**Extracted data:**
= = = = =

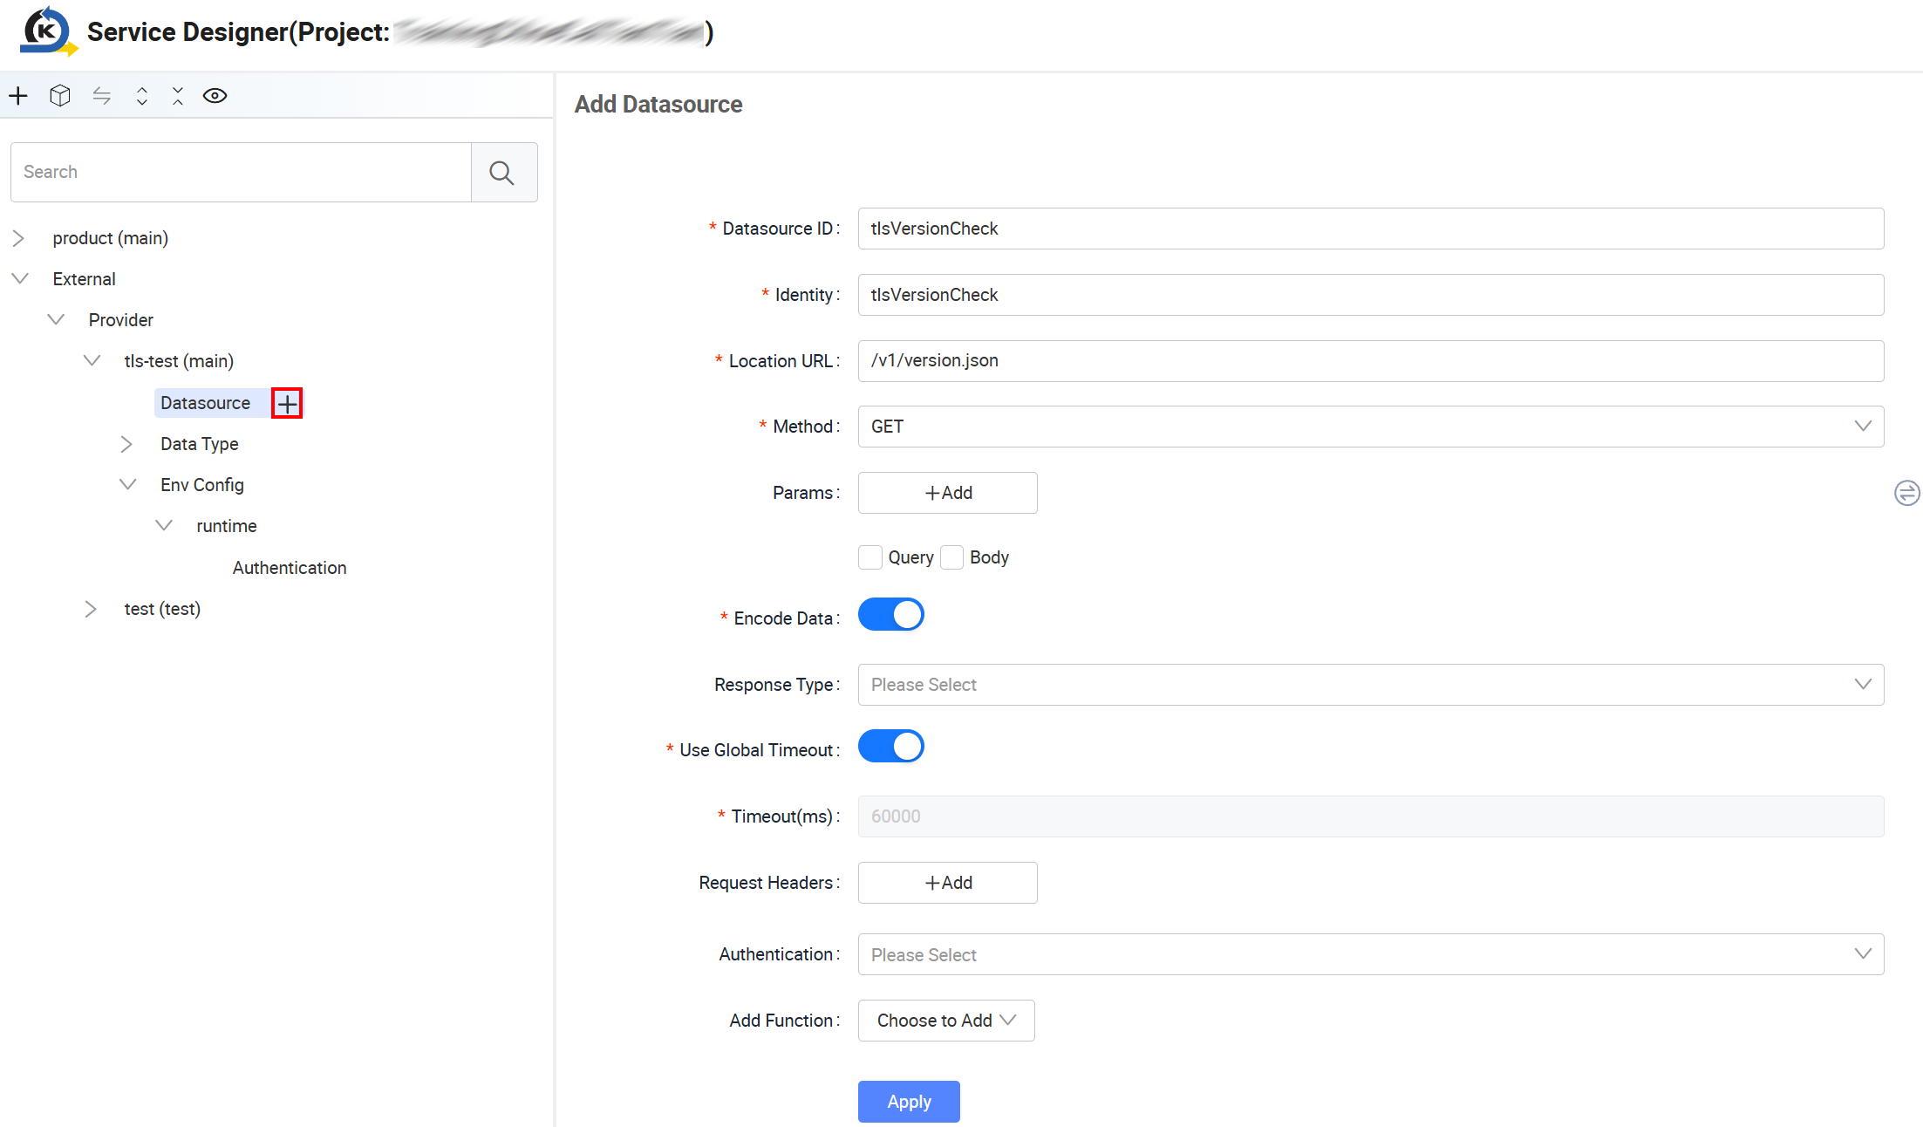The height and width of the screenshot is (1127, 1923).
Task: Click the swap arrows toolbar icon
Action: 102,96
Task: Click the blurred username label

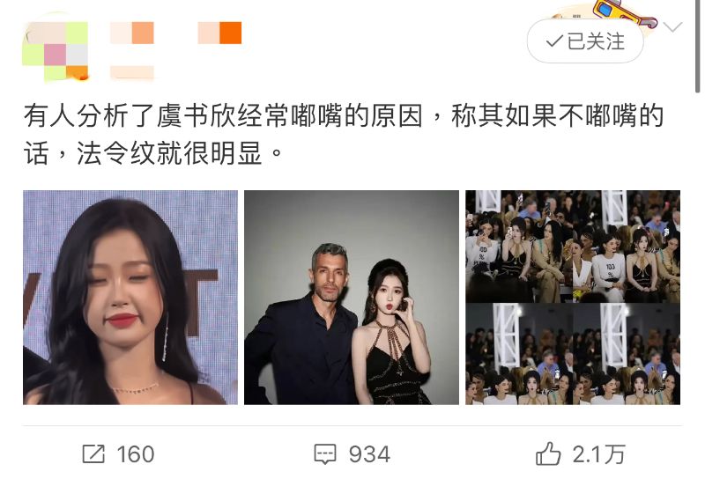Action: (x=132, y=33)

= = = = =

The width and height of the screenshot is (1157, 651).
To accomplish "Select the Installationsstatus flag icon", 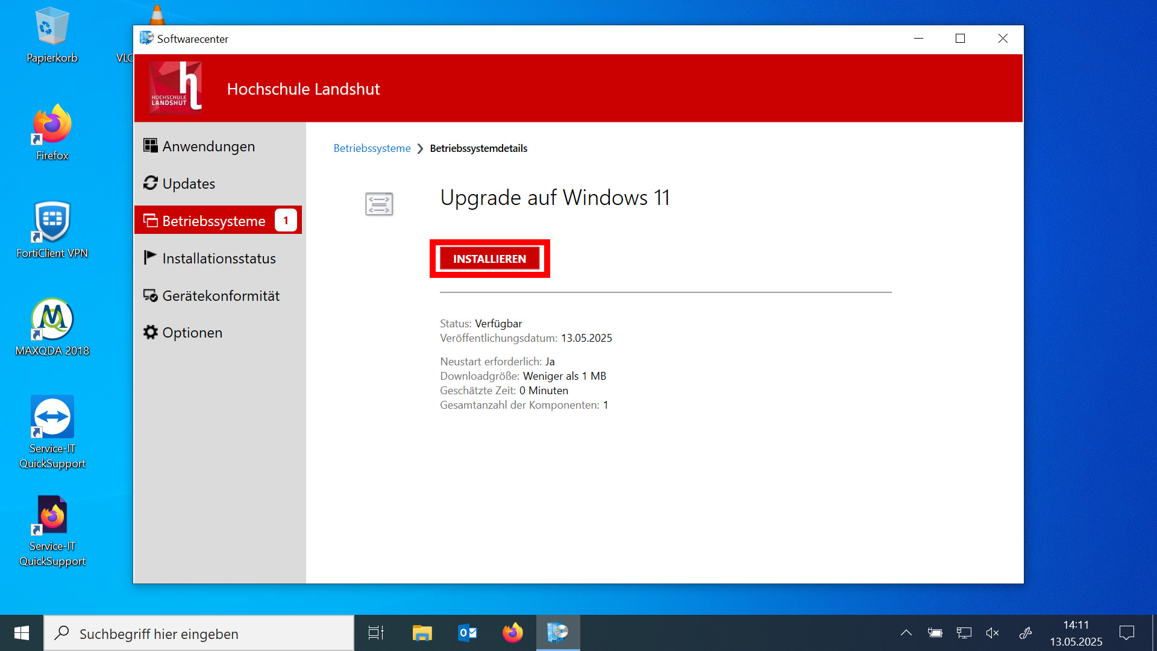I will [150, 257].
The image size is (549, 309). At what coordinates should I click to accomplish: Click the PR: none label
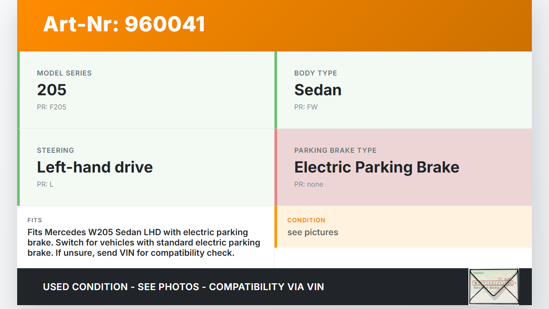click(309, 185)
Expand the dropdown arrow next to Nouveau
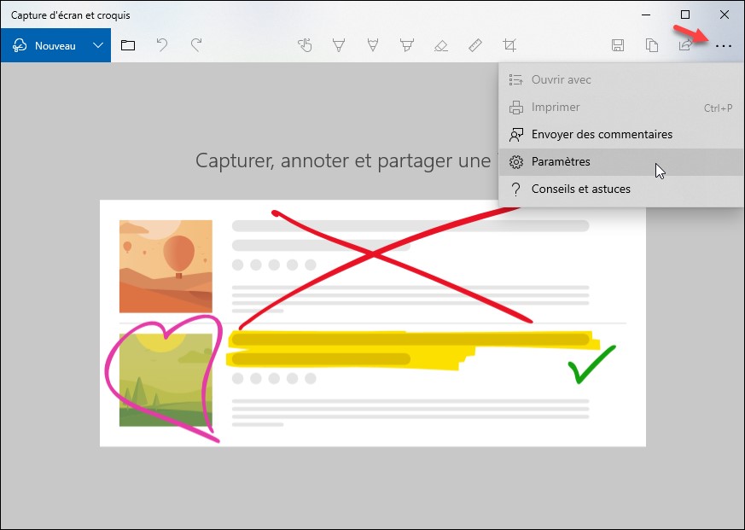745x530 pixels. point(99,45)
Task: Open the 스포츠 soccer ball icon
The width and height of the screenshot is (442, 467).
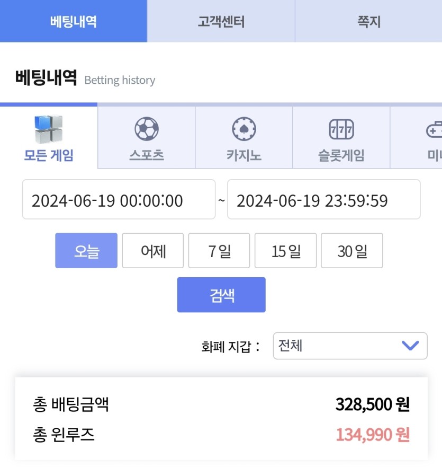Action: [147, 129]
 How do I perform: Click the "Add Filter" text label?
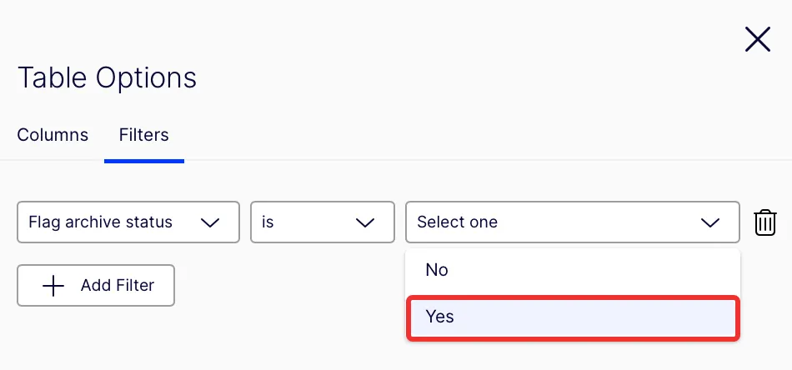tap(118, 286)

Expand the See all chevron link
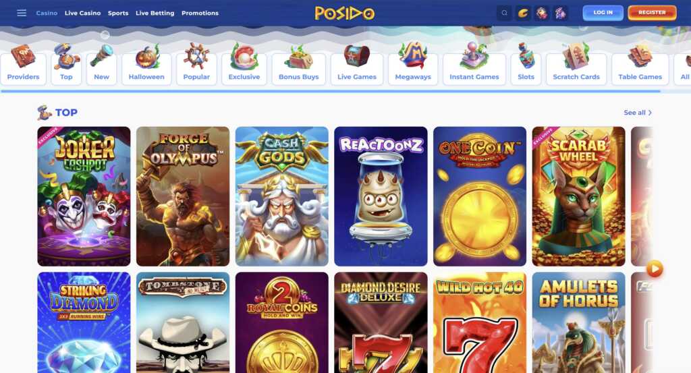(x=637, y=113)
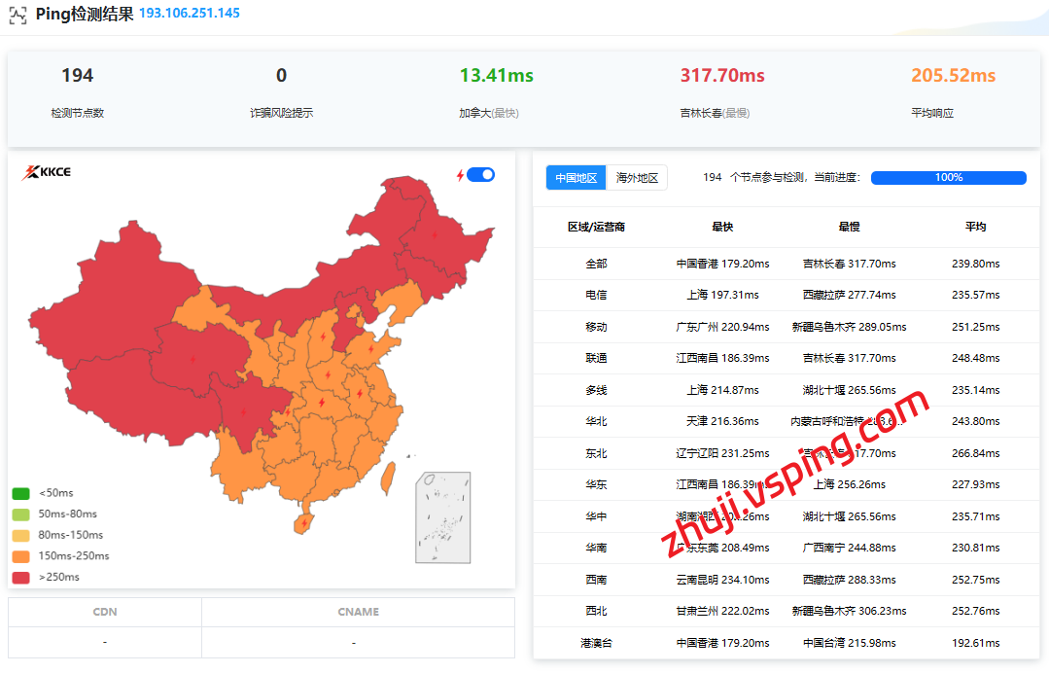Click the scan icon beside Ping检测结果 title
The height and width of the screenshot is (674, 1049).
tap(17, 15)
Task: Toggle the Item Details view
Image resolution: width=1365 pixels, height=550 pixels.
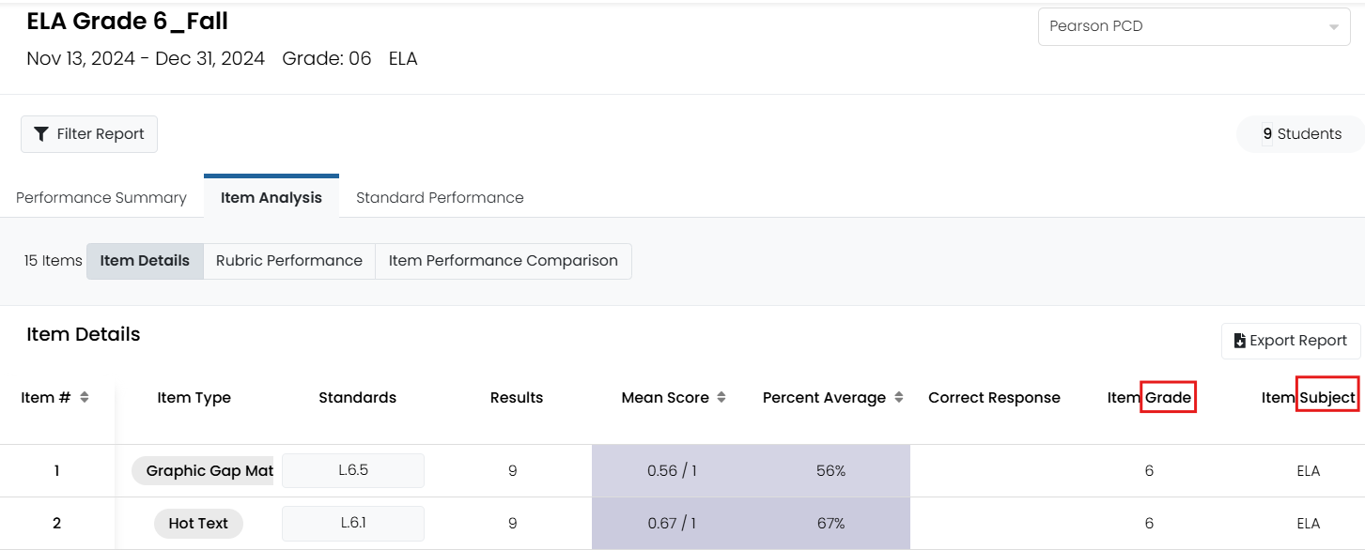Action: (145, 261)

= = = = =

**Task directions:** Return the rows above unchanged, beginning at the line that contains "How do I perform: Click" and stopping after the line that contains "Action: (145, 261)". Leave the pictures out of your answer.

**Exercise answer:**
 How do I perform: Click the "Add Filter" text label?
tap(118, 286)

Expand the See all chevron link
(x=637, y=113)
Click the scan icon beside Ping检测结果 title
The height and width of the screenshot is (674, 1049).
tap(17, 15)
Task: Toggle the Item Details view
Image resolution: width=1365 pixels, height=550 pixels.
Action: (145, 261)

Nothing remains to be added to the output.